Task to carry out - Among the entries that follow, find the lines containing the string "computer" and copy them.
*** Opening Listed entries ***
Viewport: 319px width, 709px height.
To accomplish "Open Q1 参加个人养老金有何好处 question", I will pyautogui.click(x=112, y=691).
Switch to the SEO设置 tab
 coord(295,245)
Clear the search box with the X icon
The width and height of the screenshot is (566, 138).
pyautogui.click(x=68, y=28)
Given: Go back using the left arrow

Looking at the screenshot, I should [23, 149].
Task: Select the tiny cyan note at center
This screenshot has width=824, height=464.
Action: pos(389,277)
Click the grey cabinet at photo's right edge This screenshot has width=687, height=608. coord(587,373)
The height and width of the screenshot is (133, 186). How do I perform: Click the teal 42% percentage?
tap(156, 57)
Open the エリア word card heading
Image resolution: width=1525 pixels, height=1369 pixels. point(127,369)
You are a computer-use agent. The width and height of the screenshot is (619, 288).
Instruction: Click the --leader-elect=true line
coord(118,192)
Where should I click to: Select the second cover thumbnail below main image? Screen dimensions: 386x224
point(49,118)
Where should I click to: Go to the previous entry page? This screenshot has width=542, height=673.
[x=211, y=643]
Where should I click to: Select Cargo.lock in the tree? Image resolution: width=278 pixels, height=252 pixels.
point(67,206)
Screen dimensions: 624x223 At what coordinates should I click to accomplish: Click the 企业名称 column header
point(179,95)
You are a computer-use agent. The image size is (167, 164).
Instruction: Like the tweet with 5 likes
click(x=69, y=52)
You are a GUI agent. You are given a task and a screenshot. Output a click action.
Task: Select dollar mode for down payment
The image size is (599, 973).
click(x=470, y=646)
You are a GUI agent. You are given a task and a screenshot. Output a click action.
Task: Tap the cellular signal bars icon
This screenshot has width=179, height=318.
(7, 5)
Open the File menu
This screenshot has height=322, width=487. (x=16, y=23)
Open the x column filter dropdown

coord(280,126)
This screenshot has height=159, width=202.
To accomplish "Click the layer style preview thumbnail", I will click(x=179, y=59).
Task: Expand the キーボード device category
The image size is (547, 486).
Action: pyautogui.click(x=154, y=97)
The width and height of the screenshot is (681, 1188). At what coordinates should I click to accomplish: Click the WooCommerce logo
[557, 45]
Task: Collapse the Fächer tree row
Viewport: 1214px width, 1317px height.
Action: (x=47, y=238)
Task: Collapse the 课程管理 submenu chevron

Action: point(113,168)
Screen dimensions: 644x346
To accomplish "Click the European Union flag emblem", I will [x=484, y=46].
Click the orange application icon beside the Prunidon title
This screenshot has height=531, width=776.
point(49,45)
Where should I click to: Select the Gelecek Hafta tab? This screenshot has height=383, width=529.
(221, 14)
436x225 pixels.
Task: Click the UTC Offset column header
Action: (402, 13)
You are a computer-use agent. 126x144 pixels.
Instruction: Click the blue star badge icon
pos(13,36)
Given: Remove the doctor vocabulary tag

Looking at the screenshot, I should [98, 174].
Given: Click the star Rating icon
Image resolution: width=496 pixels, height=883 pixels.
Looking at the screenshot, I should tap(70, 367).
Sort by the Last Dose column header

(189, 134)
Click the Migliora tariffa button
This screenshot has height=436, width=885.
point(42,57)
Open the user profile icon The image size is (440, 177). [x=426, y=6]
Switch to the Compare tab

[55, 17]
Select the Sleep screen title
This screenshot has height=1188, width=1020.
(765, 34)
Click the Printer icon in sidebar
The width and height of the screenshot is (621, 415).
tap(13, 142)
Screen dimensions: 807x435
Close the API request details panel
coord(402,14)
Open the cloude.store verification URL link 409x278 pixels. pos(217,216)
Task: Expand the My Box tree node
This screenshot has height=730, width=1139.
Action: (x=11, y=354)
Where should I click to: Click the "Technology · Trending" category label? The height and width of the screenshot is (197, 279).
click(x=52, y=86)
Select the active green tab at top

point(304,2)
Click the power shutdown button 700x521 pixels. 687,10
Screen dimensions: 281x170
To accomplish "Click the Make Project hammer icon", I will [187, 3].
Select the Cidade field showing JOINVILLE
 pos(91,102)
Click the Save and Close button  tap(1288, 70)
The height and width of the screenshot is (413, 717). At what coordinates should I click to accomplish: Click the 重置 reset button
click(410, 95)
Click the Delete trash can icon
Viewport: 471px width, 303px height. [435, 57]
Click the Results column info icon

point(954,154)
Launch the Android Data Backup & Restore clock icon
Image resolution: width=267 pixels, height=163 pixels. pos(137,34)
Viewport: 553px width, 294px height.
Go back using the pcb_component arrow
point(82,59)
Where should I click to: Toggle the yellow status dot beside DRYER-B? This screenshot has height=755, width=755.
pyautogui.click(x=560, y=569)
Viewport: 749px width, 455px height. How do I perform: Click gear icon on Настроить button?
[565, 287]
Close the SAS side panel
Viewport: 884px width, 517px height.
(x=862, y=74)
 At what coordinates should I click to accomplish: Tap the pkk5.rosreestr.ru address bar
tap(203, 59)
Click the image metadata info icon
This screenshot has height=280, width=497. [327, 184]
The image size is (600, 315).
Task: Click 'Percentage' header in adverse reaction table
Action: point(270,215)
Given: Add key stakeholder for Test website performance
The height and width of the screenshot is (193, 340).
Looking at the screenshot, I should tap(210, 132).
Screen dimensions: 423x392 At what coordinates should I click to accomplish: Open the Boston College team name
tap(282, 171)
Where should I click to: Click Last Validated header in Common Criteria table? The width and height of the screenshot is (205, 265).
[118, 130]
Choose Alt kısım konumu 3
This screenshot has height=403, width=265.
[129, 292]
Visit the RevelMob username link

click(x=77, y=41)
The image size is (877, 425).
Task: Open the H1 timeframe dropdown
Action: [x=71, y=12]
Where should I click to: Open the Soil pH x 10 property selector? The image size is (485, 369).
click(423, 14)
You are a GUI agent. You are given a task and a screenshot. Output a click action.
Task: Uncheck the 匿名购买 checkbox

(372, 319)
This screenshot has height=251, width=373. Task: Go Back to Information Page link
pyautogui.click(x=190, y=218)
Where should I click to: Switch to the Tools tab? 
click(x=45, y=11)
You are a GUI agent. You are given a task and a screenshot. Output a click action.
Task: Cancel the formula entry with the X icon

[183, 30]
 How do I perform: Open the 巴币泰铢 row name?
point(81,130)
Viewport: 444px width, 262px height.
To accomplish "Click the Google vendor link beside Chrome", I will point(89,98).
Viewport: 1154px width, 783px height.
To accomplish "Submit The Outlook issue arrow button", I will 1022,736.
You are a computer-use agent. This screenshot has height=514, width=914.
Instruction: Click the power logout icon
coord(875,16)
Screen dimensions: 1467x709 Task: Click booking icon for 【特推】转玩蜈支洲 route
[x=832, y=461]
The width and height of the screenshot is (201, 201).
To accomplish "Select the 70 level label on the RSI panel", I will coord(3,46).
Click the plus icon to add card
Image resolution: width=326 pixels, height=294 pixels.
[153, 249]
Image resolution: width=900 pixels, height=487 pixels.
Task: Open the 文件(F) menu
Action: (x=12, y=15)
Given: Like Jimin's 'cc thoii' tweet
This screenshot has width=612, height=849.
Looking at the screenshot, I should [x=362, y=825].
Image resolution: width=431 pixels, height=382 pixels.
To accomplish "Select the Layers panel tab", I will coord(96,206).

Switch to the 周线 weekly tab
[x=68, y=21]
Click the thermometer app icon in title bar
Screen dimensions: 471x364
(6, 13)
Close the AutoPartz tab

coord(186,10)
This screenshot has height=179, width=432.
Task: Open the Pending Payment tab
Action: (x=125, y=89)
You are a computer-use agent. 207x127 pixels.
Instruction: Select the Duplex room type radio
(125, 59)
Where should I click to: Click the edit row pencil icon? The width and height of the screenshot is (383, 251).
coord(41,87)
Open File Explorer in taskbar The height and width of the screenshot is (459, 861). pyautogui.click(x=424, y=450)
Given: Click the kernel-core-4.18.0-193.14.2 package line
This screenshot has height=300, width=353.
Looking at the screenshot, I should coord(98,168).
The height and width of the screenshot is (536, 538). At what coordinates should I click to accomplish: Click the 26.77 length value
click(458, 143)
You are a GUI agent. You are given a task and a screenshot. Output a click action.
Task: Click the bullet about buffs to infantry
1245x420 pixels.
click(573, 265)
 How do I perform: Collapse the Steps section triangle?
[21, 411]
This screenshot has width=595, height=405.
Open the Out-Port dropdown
*** Closing Listed entries ***
Final answer -
You are a computer-use agent. The width and height of the screenshot is (619, 288).
You are a computer-use agent. The image size is (167, 164).
You are a computer-use agent. 126x144 pixels.
You are a computer-use agent. This screenshot has height=514, width=914.
You are a computer-use agent. 207x127 pixels.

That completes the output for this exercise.